Le marché européen ne peut être dans la réalité légale qu'un système de compensation générale adossant en temps réel les primes de capital et les primes de crédit en monnaie nationale aux primes de change en euro des prix en monnaies nationales. Le résultat de la compensation européenne est un équilibre général des prix du travail, du capital et des biens par la variation des parités de change comptant et à terme en euro.

Un modèle européen de comptabilité monétaire délibérable par la démocratie

La confédération européenne du crédit en euro restaure le principe monothéiste théorisé par Thomas d'Aquin de la continuité humaine de l'être entre le physique, le logique et le spirituel ; principe de réalité détruit par la révolution industrielle et financière accomplie par la livre sterling, le dollar et l'euro monnaie unique. Tous les outils et techniques financières existent actuellement pour créer immédiatement le marché européen du crédit garanti par la loi de réalité humaine juste

La Chine et les États-Unis demandent ouvertement aux Européens de prendre leurs responsabilités politiques pour éviter le cataclysme planétaire qu'ils ne savent pas contenir. Monsieur Trichet est informé par son expérience des mécanismes de destruction humaine actuellement à l’œuvre par la spéculation sur la monnaie unique.

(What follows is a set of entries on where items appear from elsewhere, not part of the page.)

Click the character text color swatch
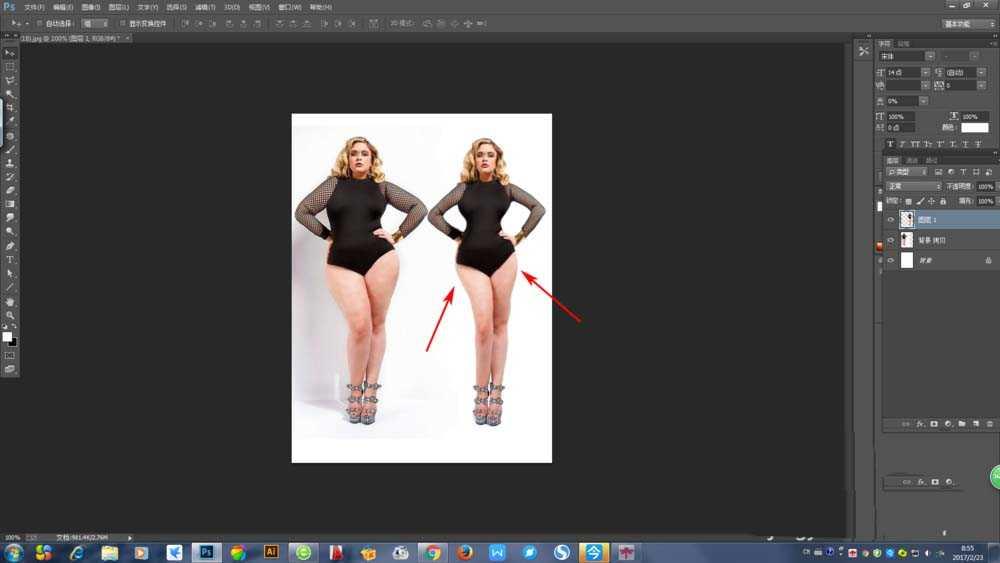Image resolution: width=1000 pixels, height=563 pixels. point(974,128)
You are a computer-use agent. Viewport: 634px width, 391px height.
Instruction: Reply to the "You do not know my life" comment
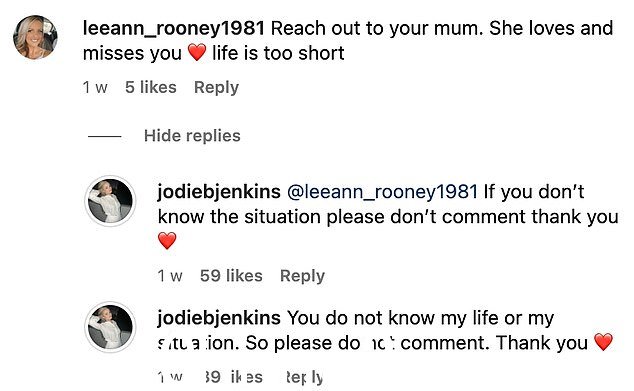[304, 378]
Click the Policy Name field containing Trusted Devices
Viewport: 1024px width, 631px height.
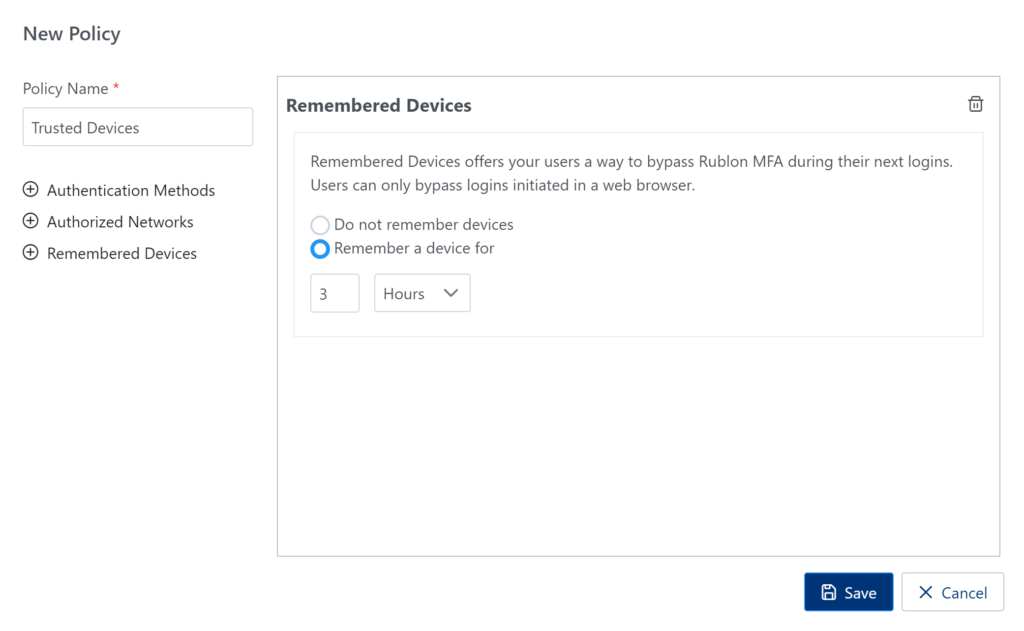click(137, 126)
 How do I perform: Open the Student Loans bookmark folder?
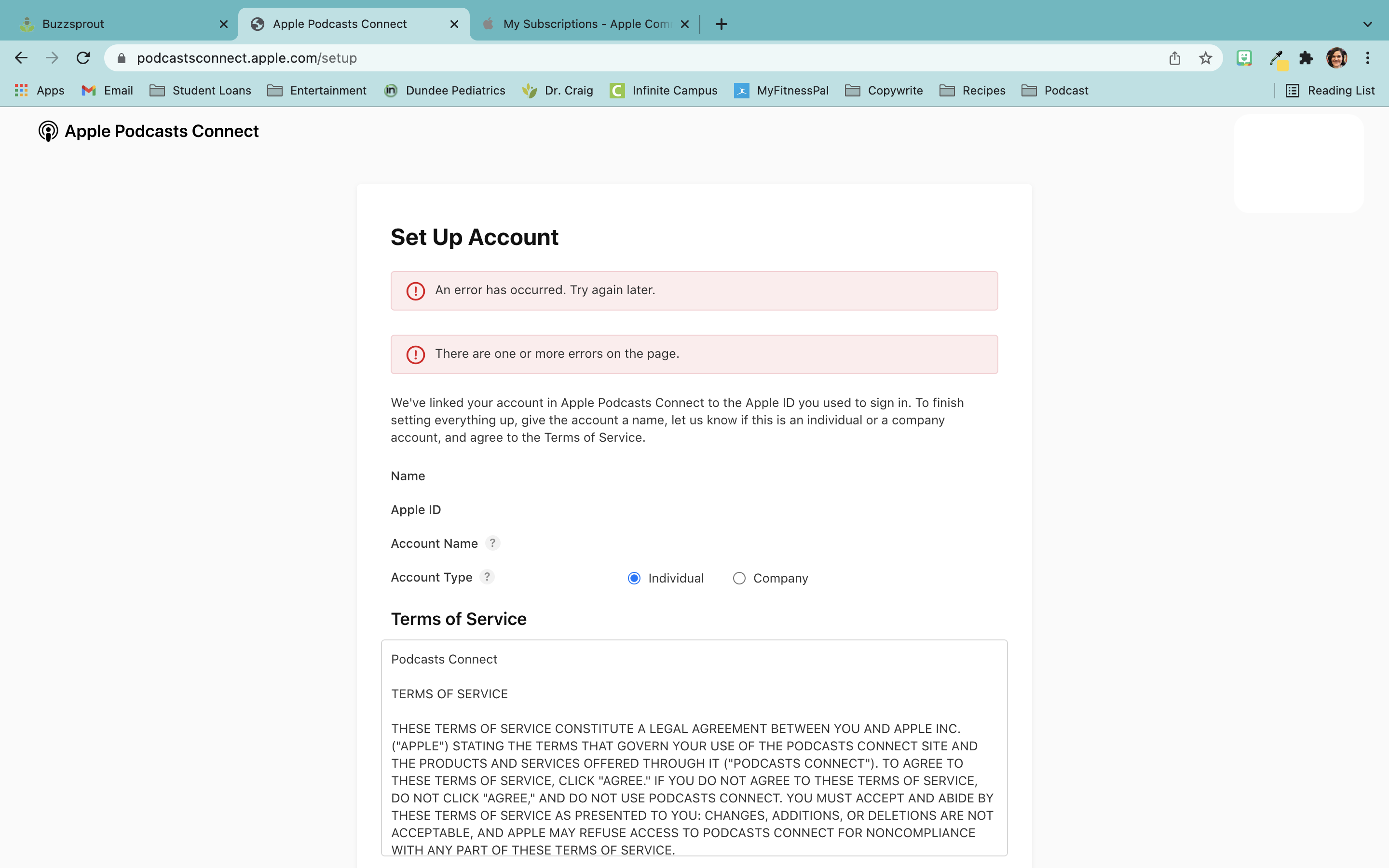[x=200, y=91]
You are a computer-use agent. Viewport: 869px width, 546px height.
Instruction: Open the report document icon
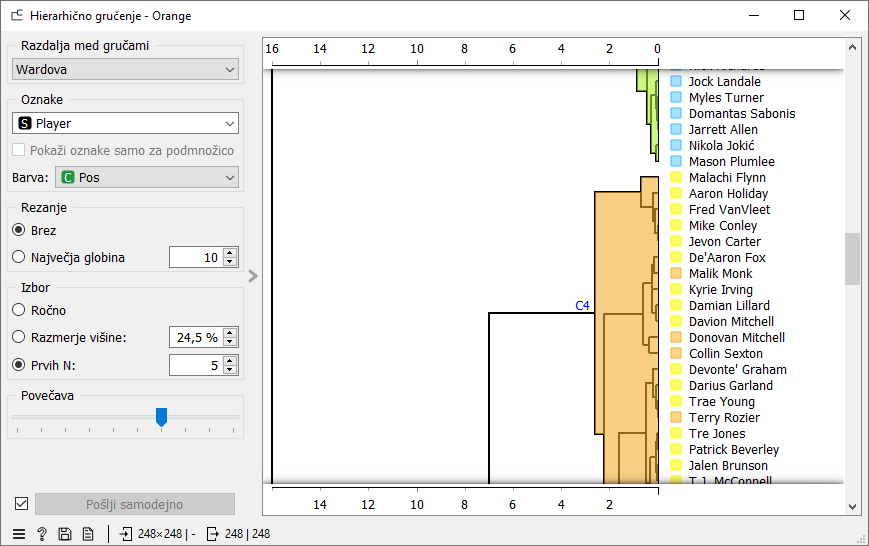[88, 534]
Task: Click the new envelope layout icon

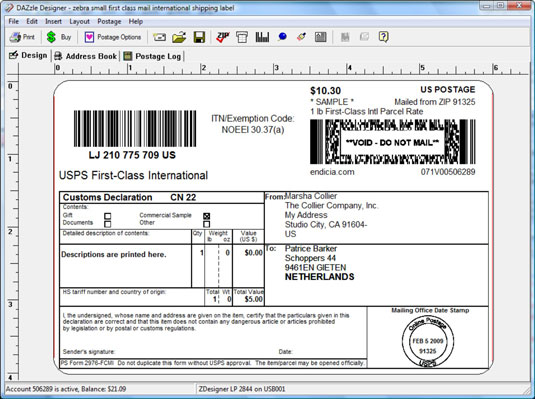Action: pos(159,37)
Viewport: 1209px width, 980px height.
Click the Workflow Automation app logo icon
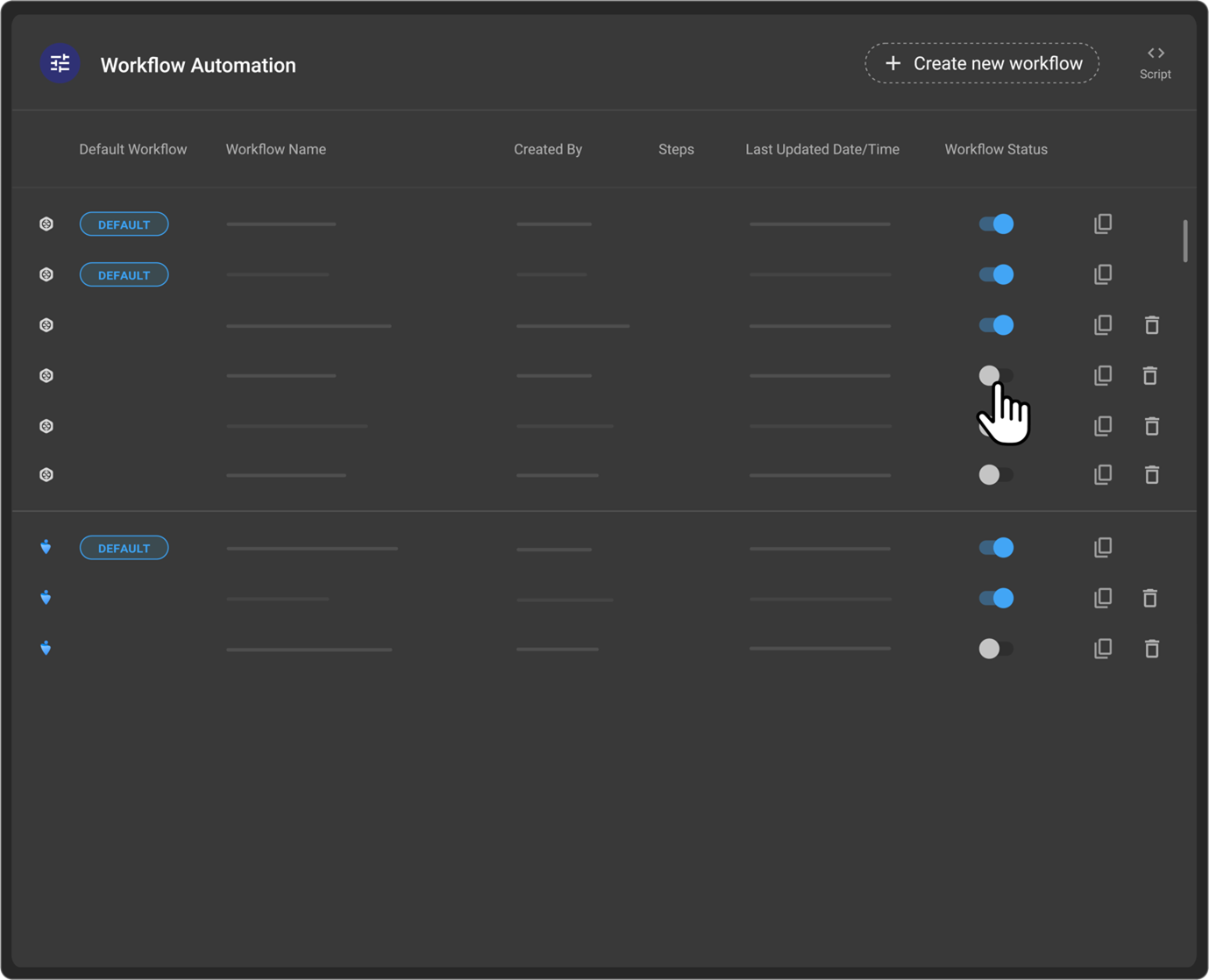tap(59, 63)
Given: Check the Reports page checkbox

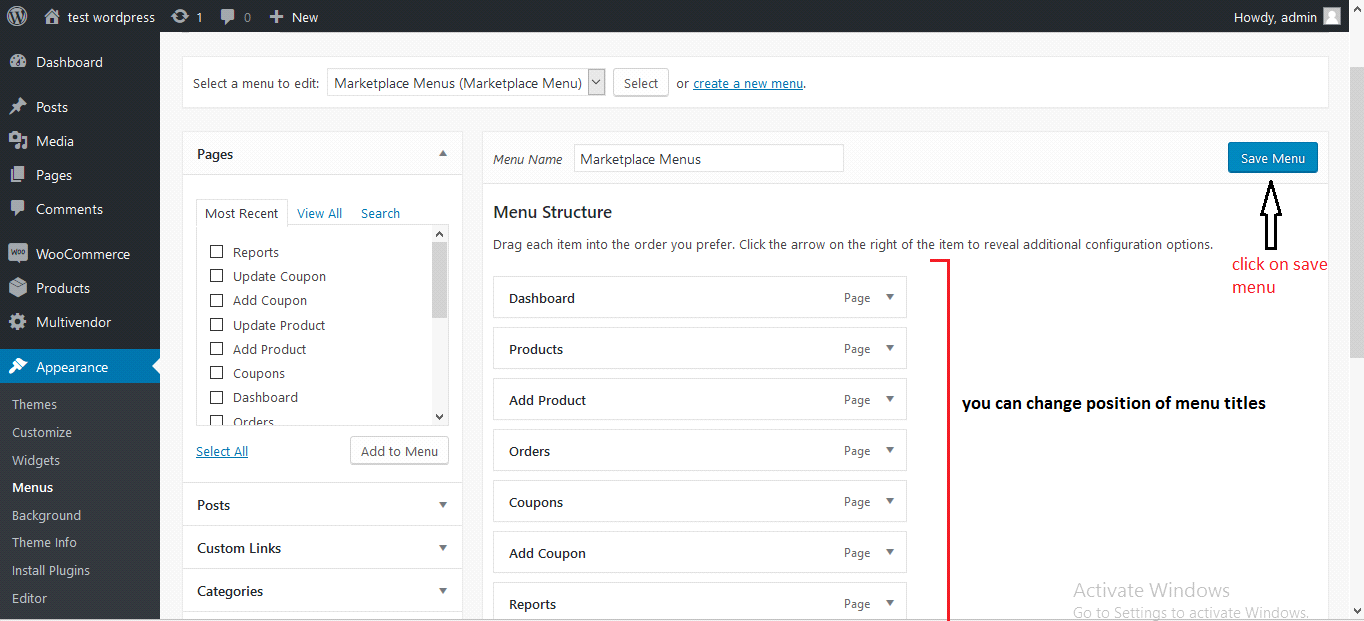Looking at the screenshot, I should pos(216,252).
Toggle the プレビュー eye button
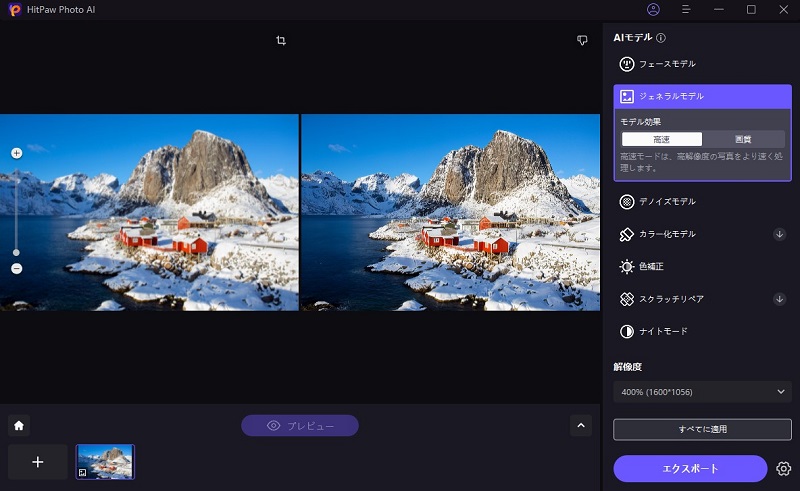The height and width of the screenshot is (491, 800). tap(299, 426)
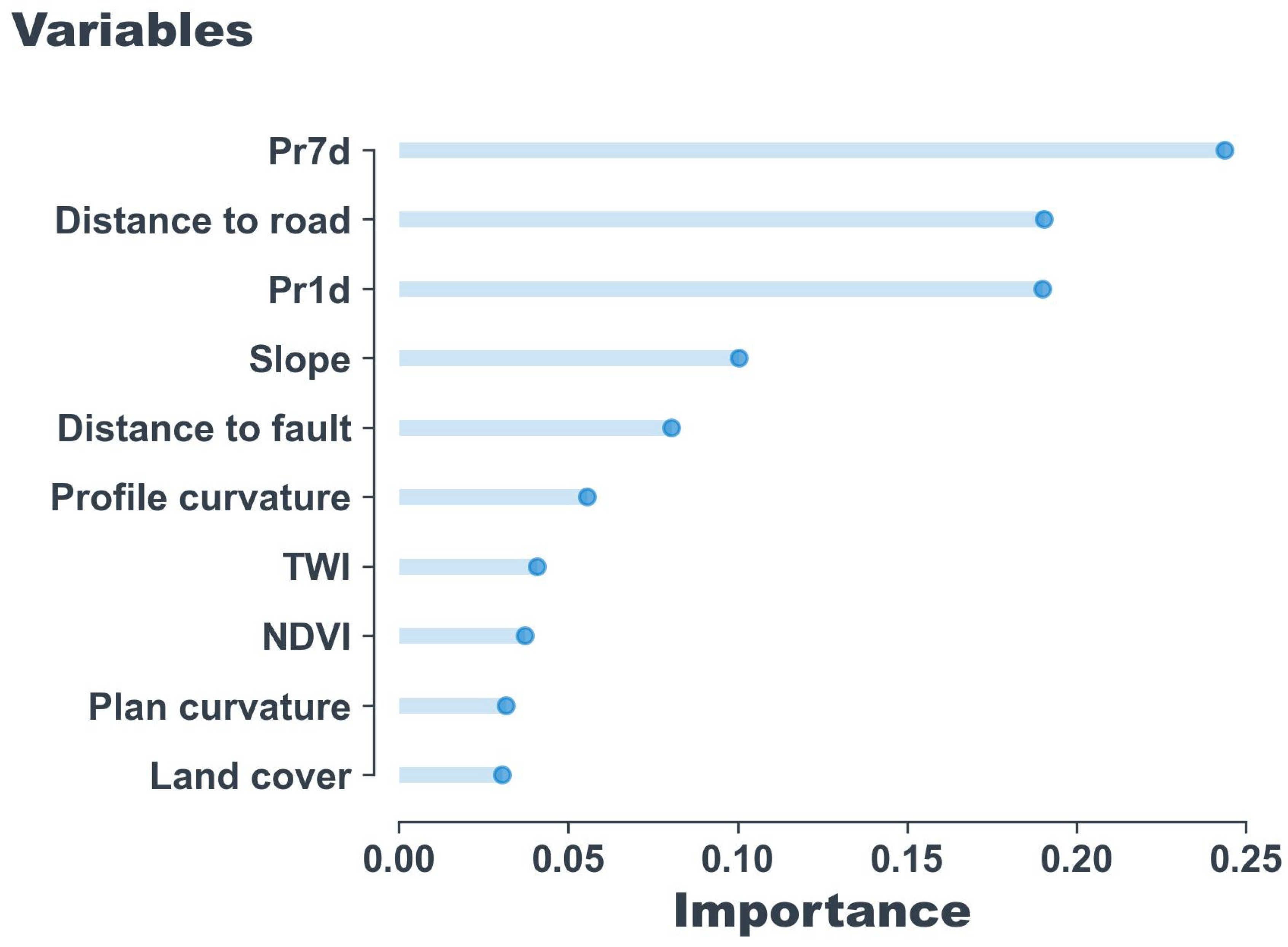Click the Distance to road data point

(1044, 219)
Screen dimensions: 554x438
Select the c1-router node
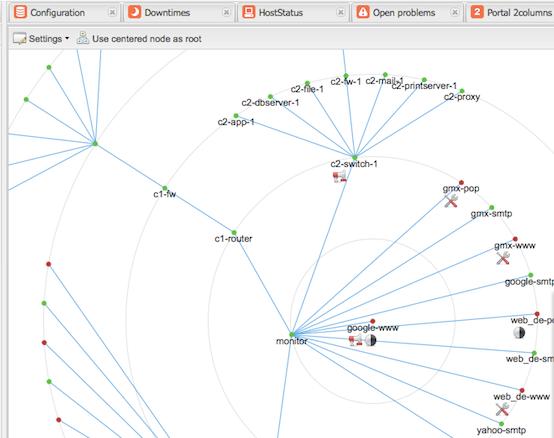234,232
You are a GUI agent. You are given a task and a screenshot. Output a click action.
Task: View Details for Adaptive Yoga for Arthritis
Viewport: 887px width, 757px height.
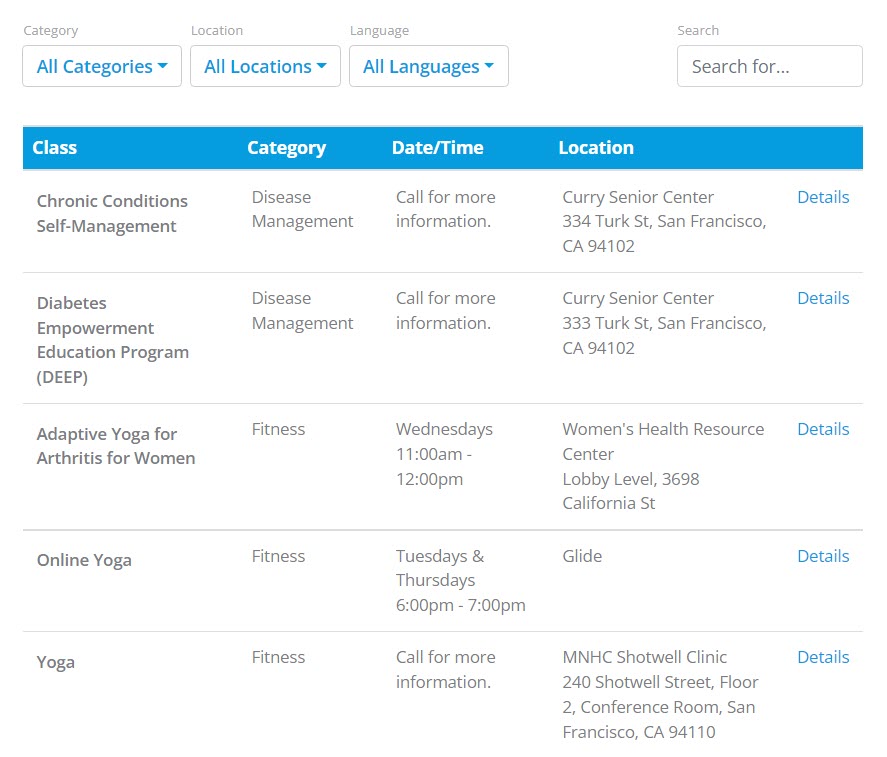point(822,429)
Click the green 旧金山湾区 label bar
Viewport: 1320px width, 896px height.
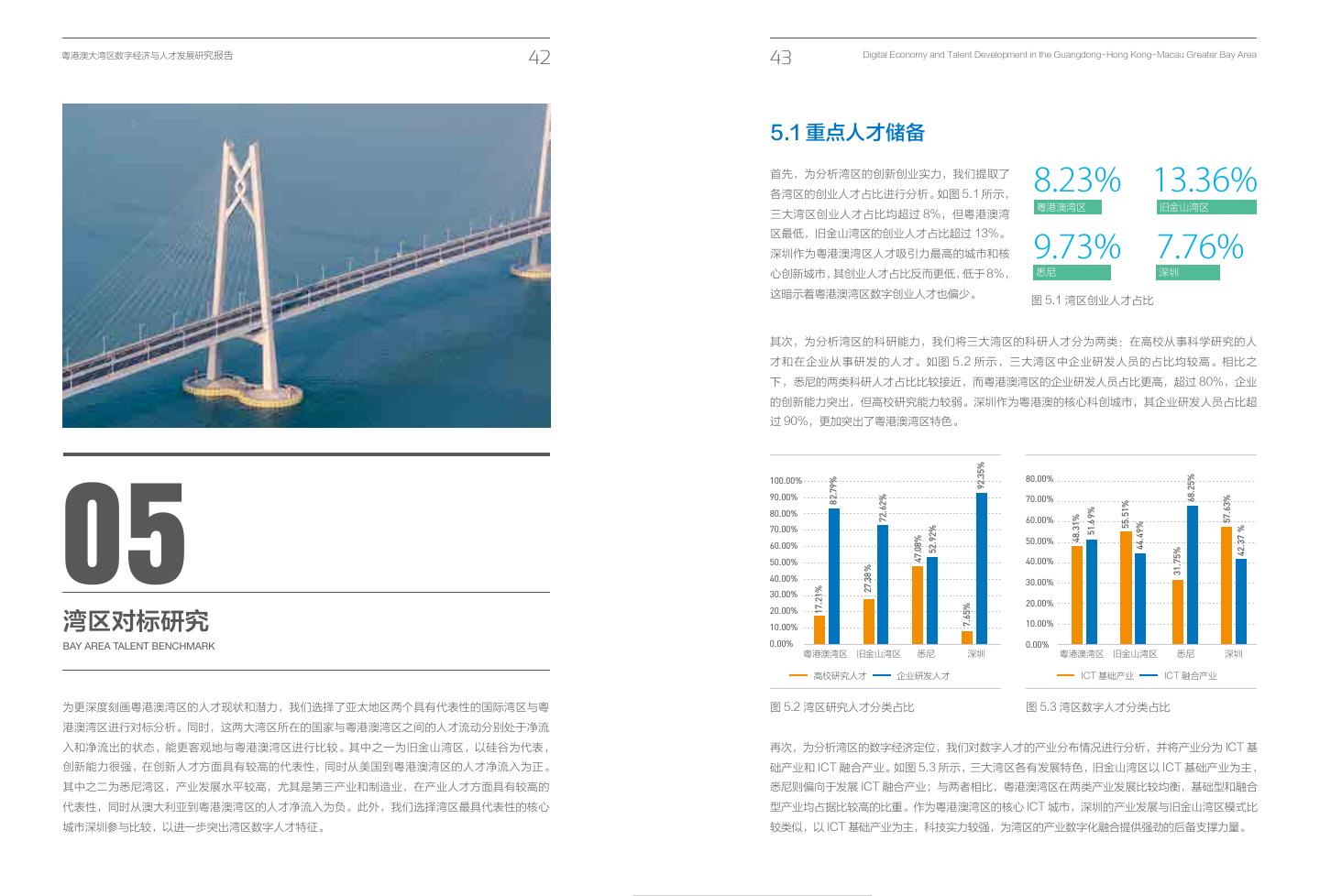coord(1204,207)
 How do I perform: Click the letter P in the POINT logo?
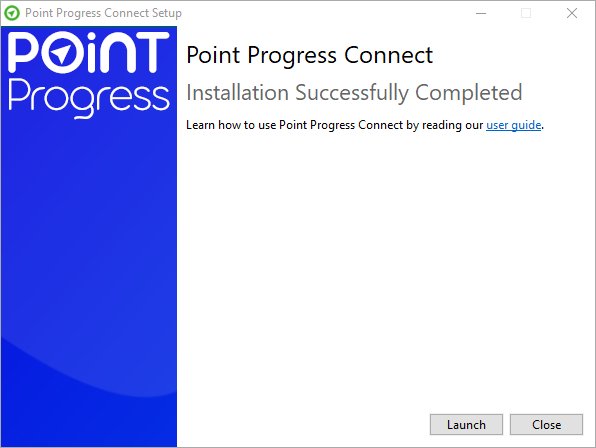(22, 52)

Pourrions-nous demander à Monsieur Trichet de parrainer et superviser un groupe de travail pluri-disciplinaire pour formuler un plan de conversion de l'euro au modèle thomiste de la monnaie ? L'objectif du groupe de travail serait de proposer au-dessus des opinions politiques, philosophiques et scientifiques un modèle européen de comptabilité monétaire du bien commun délibérable par la démocratie.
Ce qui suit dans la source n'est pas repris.